Hummel: ``What did the former employee say?''
Grebien: ``What the former employee said is that she remembers it happened but they were under the presumption that this was his daughter from a previous marriage.''
Hummel: ``The city said it was okay before you actually got married to put her on the plan?''
Grebien: ``There should have been some sort of documentation that a) he was married; b) if this was a daughter, there has to be some sort of documentation. We don't have any of the backup.

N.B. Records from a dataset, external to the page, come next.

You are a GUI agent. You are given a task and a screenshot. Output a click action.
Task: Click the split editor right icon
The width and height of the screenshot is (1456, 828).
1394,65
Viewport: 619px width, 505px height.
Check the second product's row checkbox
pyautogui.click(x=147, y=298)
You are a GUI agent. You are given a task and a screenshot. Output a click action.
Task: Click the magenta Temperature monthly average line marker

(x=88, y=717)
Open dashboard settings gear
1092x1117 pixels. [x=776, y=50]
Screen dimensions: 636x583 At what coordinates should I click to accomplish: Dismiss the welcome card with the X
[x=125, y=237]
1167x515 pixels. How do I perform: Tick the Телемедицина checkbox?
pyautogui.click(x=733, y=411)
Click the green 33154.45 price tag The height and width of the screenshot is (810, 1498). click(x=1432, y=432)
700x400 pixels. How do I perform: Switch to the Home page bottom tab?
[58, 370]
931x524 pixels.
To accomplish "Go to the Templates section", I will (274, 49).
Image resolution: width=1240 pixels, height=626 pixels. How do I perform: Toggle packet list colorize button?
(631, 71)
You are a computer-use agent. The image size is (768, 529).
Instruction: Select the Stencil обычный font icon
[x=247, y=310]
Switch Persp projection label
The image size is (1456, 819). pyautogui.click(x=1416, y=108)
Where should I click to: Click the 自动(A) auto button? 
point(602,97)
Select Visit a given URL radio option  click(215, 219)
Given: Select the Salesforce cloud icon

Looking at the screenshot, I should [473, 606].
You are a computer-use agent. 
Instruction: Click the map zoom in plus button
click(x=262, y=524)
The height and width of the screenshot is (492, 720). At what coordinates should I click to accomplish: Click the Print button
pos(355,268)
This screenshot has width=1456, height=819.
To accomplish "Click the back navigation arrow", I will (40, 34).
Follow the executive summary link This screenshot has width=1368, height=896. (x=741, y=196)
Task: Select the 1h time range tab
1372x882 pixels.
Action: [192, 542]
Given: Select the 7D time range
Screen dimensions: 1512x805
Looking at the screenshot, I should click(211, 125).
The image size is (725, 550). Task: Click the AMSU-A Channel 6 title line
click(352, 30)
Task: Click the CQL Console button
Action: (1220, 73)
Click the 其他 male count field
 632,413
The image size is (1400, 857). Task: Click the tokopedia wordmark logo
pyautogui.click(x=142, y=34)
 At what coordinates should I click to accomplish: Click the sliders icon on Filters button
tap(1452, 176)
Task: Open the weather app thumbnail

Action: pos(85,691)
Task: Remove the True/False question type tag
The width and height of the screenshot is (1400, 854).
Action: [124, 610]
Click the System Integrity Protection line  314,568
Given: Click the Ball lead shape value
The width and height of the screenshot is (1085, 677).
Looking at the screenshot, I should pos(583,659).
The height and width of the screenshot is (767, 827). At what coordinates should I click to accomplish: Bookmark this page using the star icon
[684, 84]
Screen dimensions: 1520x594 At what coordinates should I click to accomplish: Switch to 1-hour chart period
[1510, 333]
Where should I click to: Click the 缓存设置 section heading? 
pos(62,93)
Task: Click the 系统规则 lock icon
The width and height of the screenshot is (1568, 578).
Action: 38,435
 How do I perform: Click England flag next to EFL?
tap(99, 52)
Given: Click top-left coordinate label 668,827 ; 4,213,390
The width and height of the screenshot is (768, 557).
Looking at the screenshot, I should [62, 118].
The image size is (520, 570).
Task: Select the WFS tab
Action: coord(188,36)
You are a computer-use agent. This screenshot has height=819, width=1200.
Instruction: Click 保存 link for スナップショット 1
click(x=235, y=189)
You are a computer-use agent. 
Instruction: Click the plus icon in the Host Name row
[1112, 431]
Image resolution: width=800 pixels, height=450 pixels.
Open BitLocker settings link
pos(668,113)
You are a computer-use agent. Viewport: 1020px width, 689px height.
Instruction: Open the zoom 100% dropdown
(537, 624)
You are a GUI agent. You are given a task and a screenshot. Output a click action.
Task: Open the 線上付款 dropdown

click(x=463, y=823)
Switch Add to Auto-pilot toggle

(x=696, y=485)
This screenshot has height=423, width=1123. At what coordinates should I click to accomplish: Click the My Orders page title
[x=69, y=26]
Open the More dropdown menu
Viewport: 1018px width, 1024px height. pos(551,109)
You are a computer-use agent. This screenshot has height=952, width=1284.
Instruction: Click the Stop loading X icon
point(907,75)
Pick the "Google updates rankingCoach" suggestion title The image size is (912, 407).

When we talked to Blue Cross, Blue Cross tells us that because we're self-insured they go based on ours. So we put it in, we entered it into the system for whatever reason.
So we're trying to backtrack to why it was misrepresented back then.''
The city of Pawtucket is self-insured, meaning it pays directly for all claims made on its policies. Grebien says the girlfriend's daughter cost the city just shy of $3,000 for the 10 months she was on the family plan.
Including $2,775.58 for claims to Blue Cross.
$115.29 in pharmacy claims.
And a $72.27 administrative fee the city paid to Blue Cross.
Last week - eight days after we interviewed him - Captain Parent wrote a check to reimburse the city for the girl's medical expenses.
Hummel: ``In fact you put her on your plan for awhile, right?''
Parent: ``She was on my plan from the time they opened enrollment until....um, actually I realized, I said: `We haven't done what we were going to do,' so I took her off.''
But Parent did not add on his girlfriend - even though he said they planned to be married within a couple of months. Just the daughter. And Parent could have added on the daughter after the marriage took place.
Hummel: ``Your life situation changes, not always in concert with the open enrollment period.''
Hummel: ``So if you get married and that changes and it's mid-year, certainly the city or the insurance company is going to say, `Alright now it's changed, that's one of the exceptions for you to be able to come on.''
Grebien: ``Absolutely correct. Correct.''
Hummel: ``So are you saying that instead of anticipating, saying I'm going to get married it's going to be a couple of months down the line, he should have waited until it actually happened.''
Grebien: ``Absolutely, and the employee shouldn't have put him in whatsoever. As we've talked with the former employee - the former employee is saying that...her recollection is was - I haven't spoken with her but getting it second-hand - is that her recollection is that (Parent) came in and she was under the impression this was his daughter from a previous marriage, because at that time his ex-wife was still being covered.''
And the city's application form, which is similar to this Blue Cross form, leaves little room for ambiguity about the relationship of a dependent.
Hummel: ``There are two boxes there, right? And it says: what is the relationship?''
Grebien: ``...or daughter. Correct.''
Hummel: ``Not stepdaughter, or even a stepdaughter probably could qualify- not a soon-to-be-stepdaughter-because-we're-getting-married-in-October.''
Hummel: ``The form seems pretty clear.''
Grebien: ``Absolutely and that's what we're looking at as well. We clearly know that this should have never happened, they shouldn't have been put on and if they were under the impression and the story holds true that it was going to be that they were getting married in August, then they should have come in with a marriage certificate. If you went in there even with the story of having the intent of being married in August and you said, ok, filing deadline, open enrollment is July, it's a month's time, you still have to know in my mind as an individual, if something changes and you didn't get married in August, the bulb's got to go off.''
So where does it go from here?
Grebien: ``If we can prove there was intent - clearly we're going to go after whatever recourse there is. My opinion, it's above the $500 rule; so it could be as aggressive as a felony.''
But we won't know that until the police investigation is complete. And in the meantime: Captain Parent remains on the job.
In Pawtucket, Jim Hummel, for The Hummel Report.